We can go beyond the superhero as metaphor for the sex/death urge and set the teleporter for the Legion of Legions.
 
 
Tom Coates
09:41 / 17.07.01
I suppose, in a sense, it would be like Marvel Boy only for a more conventional morality and with less foul attitude. i think it could work really well. I'd want that bloody A off his hat though. And I'd want to play him like an adult. Frankly, superheroics is almost beneath him in a way...
 
 
Sandfarmer
22:43 / 17.07.01
Yes. Cap is still Cap without the costume. Its really kind of silly that he even wears the costume since he does not work for the government anymore. (At least I don't think he does. I've not read a CA comic in a while.) I mean Marvel is never going to take him out of the suit for an extened period of time in current continuity but it might make a nice post-modern-pre-Universe X mini series.
 
 
Sandfarmer
22:45 / 17.07.01
quote:Christ. Is there anyway we can get Tom Coates (with some consultation by a few of the folks in this thread) a job writing Captain America? I'd love to read these comics you're all suggesting.

Just for kicks, I could forward this thread to Joe Q.
 
 
Dharma Bum
23:03 / 17.07.01
Personally, having just finished reading "The Great Shark Hunt: The Gonzo Papers, pt. 1", I would dearly love to see Captain America as written by Hunter S. Thompson.

Fuck straightforward action plots-- Cap SHOULD be intensely political. It should be about the gap between the American Dream and the American Reality.

It should be about the savage reptilian politicians who whored their way into power, and who run the country with total disregard for the needs of its citizens.

It should be about Cap trying to decide where his loyalties lie-- the American Government? The American People? The Generic Good Guys in general?

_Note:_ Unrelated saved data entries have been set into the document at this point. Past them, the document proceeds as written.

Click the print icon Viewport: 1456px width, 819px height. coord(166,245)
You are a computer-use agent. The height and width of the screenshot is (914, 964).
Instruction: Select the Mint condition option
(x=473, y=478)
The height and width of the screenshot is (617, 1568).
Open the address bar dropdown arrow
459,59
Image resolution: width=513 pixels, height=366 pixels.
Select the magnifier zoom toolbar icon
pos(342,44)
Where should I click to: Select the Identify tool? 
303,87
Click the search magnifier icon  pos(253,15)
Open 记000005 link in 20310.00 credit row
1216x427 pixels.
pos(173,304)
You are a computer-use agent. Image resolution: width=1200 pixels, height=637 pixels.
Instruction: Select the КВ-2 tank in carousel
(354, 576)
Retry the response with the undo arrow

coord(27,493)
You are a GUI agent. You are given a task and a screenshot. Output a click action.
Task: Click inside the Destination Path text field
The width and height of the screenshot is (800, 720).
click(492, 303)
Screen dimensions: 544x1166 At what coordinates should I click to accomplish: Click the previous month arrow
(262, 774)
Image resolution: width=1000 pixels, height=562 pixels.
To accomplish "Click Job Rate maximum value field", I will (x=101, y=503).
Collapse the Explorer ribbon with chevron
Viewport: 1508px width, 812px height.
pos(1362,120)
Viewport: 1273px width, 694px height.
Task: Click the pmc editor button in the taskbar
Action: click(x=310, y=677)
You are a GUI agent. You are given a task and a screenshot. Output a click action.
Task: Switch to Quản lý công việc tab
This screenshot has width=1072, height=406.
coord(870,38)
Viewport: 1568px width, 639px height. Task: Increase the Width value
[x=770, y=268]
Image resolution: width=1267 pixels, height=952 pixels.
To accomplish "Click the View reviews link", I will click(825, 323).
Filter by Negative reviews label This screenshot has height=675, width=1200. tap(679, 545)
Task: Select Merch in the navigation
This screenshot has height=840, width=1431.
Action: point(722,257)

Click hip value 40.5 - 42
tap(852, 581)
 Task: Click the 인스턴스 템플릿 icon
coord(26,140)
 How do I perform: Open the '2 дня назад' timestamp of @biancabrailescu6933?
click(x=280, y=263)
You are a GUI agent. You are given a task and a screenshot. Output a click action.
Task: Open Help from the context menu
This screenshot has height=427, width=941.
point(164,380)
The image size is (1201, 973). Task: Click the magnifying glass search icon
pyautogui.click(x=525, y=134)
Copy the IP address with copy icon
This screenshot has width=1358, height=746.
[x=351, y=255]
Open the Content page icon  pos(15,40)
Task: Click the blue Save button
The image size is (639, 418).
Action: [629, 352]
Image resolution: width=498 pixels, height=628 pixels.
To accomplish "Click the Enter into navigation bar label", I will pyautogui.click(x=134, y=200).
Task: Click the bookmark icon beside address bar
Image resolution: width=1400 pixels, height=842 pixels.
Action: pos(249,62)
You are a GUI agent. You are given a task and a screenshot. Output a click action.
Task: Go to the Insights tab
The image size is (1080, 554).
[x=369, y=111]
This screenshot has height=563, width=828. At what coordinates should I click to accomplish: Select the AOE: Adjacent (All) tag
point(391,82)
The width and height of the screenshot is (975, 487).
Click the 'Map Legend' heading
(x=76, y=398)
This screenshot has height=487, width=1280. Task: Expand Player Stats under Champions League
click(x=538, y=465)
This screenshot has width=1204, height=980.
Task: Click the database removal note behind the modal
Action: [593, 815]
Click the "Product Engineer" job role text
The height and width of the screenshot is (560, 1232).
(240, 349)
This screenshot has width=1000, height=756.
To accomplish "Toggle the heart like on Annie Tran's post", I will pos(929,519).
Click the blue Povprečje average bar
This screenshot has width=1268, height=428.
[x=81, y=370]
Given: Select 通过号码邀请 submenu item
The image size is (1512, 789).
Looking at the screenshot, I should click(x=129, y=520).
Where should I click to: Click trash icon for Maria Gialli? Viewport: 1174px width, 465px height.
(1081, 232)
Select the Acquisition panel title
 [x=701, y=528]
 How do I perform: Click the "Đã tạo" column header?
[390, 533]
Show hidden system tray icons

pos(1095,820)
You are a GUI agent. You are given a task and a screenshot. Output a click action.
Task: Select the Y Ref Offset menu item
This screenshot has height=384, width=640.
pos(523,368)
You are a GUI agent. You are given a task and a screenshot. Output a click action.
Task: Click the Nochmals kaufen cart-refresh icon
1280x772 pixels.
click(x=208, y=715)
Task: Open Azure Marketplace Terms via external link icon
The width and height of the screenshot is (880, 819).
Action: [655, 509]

I would love to see Cap traveling around the globe trying desperately to come to grips with the fact that for the vast majority of the Earth, "America" is a symbol of jackbooted capitalist pigs who are a symbol of the oppression-- that in many places we stand or have stood for everything Cap claims to stand against.

Where would Cap stand on globalization? Is he a pure-free-market fuck-the-poor Ayn Randian, or is he a bleeding-heart liberal?

Yeah.
That and some big robots and car chases ought to do it.
 
 
moriarty
23:07 / 17.07.01
There was one storyline awhile back where the Government called on Cap to submit to their decisions or resign. The speech they made went along the lines of "You are not Captain Avengers. You are not Captain SHIELD. You are not Captain Solo. We gave you the shield, costume and name. They belong to us. You have 24 hours to make a decision. Follow our orders, to the letter, without question, or resign."

He resigned, of course.

I'd like to point out that every idea put forth so far has already been tried in Captain America. No, really. You probably haven't noticed because Cap usually flies under the radar of most people.

And, no, I'm not trying to burst any bubbles. Cap is big enough for many different takes.
 
 
bio k9
00:43 / 18.07.01
Guns. He needs guns. Needs them like a gay man needs dick. This is America god damnit.
 
 
Regrettable Juvenilia
07:45 / 18.07.01
A rumour recently surfaced that when Captain America is relaunched under the Marvel Knights banner, John Cassady of Planetary fame will be handling the art chores. Warren Ellis pretty much confirmed it on his forum. I wonder who'll be writing it...
 
 
Sandfarmer
19:47 / 19.07.01
FYI I forwarded this thread to Joe Quesada. He said...

quote:Thanks for the kind words!
JQ


He's a busy guy.
 
 
Templar
19:49 / 19.07.01
He discovers that his parents were... Russian. This causes such intense anguish, that he splits into two personalities: red Captain America, the commy scum, and Blue Captain America, the fine upstanding hero. They then battle each other into the ground.